--- Start PROVIDED RECORDS ---

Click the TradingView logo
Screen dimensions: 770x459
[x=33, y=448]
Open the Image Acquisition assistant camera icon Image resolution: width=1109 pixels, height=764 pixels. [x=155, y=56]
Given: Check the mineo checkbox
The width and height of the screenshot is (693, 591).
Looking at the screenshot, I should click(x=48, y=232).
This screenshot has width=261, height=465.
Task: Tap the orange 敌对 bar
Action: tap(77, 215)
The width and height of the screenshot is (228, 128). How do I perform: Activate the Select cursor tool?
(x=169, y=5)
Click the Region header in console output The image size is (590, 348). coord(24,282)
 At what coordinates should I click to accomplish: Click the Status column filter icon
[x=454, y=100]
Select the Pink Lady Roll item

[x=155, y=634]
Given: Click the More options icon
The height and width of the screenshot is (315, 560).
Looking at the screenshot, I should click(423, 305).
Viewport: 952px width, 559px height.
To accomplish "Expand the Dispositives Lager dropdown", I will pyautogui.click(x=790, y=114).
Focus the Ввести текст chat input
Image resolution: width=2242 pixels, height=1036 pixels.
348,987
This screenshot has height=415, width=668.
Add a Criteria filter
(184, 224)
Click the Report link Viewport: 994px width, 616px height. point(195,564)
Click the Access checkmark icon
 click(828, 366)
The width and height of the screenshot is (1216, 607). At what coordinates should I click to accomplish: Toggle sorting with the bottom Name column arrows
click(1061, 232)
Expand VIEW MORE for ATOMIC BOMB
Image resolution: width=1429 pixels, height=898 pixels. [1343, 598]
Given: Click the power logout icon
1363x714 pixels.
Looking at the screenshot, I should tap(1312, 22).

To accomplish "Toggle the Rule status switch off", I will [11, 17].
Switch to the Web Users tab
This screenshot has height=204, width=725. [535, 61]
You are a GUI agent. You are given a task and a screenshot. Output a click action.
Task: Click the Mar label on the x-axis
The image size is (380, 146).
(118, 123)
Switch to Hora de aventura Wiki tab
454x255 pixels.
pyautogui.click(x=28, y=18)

--- End PROVIDED RECORDS ---

GIVEN PROBLEM: Repeat the entries, starting at the line that contains "Open the Image" and ending after the line that contains "[x=155, y=634]", with "checkbox" swapped for "check box" and everything else unchanged.

WRITTEN REPLY:
Open the Image Acquisition assistant camera icon Image resolution: width=1109 pixels, height=764 pixels. [x=155, y=56]
Given: Check the mineo check box
The width and height of the screenshot is (693, 591).
Looking at the screenshot, I should click(x=48, y=232).
This screenshot has width=261, height=465.
Task: Tap the orange 敌对 bar
Action: tap(77, 215)
The width and height of the screenshot is (228, 128). How do I perform: Activate the Select cursor tool?
(x=169, y=5)
Click the Region header in console output The image size is (590, 348). coord(24,282)
 At what coordinates should I click to accomplish: Click the Status column filter icon
[x=454, y=100]
Select the Pink Lady Roll item

[x=155, y=634]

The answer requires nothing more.